* TASK TO COMPLETE
Without including any image, repeat every record exactly.

Saved entries
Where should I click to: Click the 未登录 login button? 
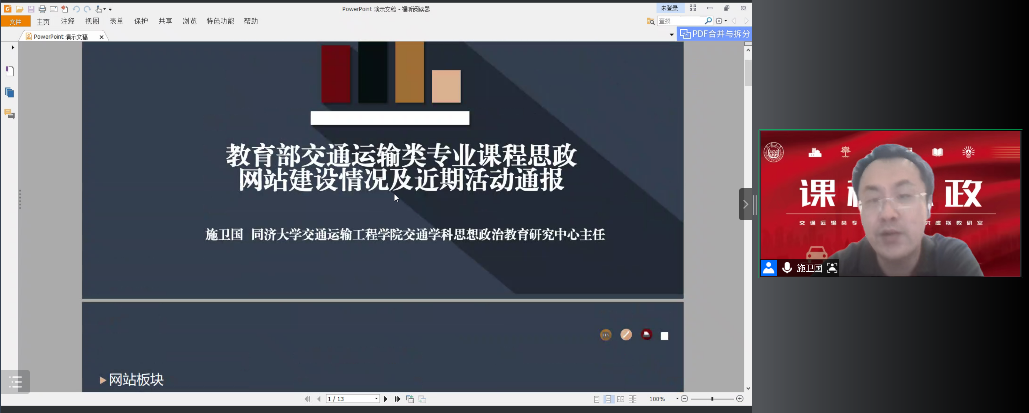tap(670, 8)
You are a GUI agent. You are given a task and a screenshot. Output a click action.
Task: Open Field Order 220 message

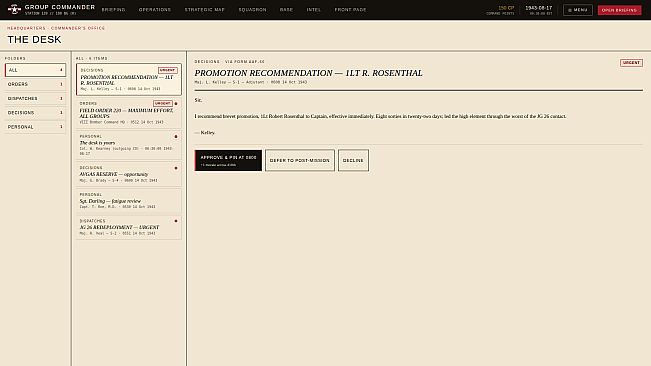[x=129, y=113]
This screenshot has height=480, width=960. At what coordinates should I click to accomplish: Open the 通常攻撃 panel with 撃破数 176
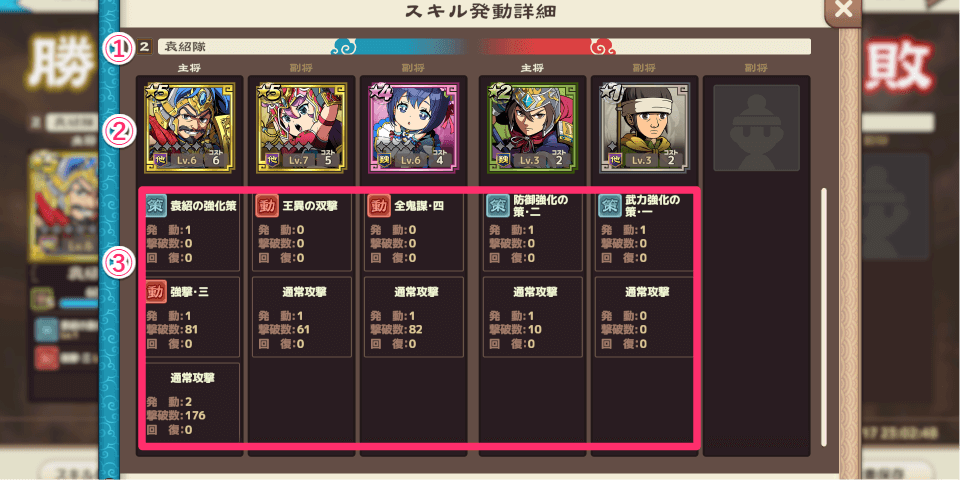click(x=193, y=403)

* WRITTEN RESPONSE
Where should I click to: Click the 未登录 login button? 
tap(670, 8)
You are a GUI agent. You are given a task and a screenshot. Output a click action.
Task: Open Field Order 220 message

[x=129, y=113]
This screenshot has height=480, width=960. At what coordinates should I click to accomplish: Open the 通常攻撃 panel with 撃破数 176
click(x=193, y=403)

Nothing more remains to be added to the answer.